I have been reading The Shallous: What the internet is doing to our brains. by Nicholas Carr. While there are many findings in the book which are alarming, one I want to share has to do with the most pervasive companion most of us own. It isn't the TV, our computers, our portable tablets nor our e-readers.

It is the cell phone. More than a device to communicate with another person, the smart phone is a mini-computer, a web-browser, a calendar, word-processor, voice mailer, address book, and email and text facilitator, it is almost our lifeline.

I was shocked to learn that the average number of texts sent per day by cell phone users under the age of 25 is an astonishing 120. ONE HUNDRED AND TWENTY! PER DAY! SEVEN DAYS A WEEK!

For every text sent, we can assume one is read. Assuming each text takes a minute to read or sent -- that's four hours a day. I'm sure no one here is texting that much (or would admit it, if they were) so if none of us are doing that, either the statistic is wrong (unlikely), given that cell phone companies track texting time) or some young people are texting even more than that, so that the average equals 120 texts a day.

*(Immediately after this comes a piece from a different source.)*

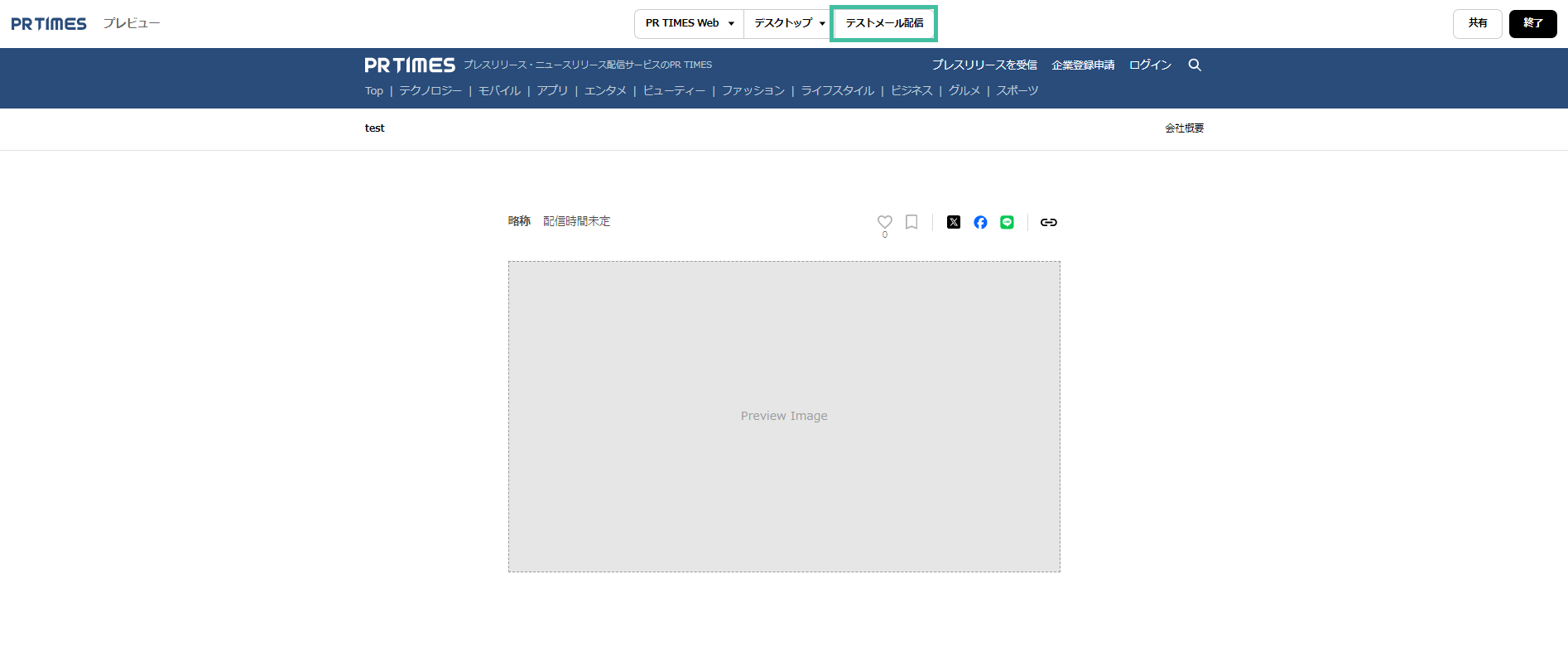Screen dimensions: 1568x661
Task: Click the heart like icon
Action: click(x=884, y=222)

Eph. 5:16 says: "...making the most of your time, because the days are evil."

There are a lot of things we can do with our time which are not evil, but rather neutral. But neutral things still keep us from better things.

Imagine how profitable our lives could be if we made the most of our time for spiritual enrichment. If texting hours were reduced to make room for the Word of God, for prayer, for spiritual interaction with others. Just think about that.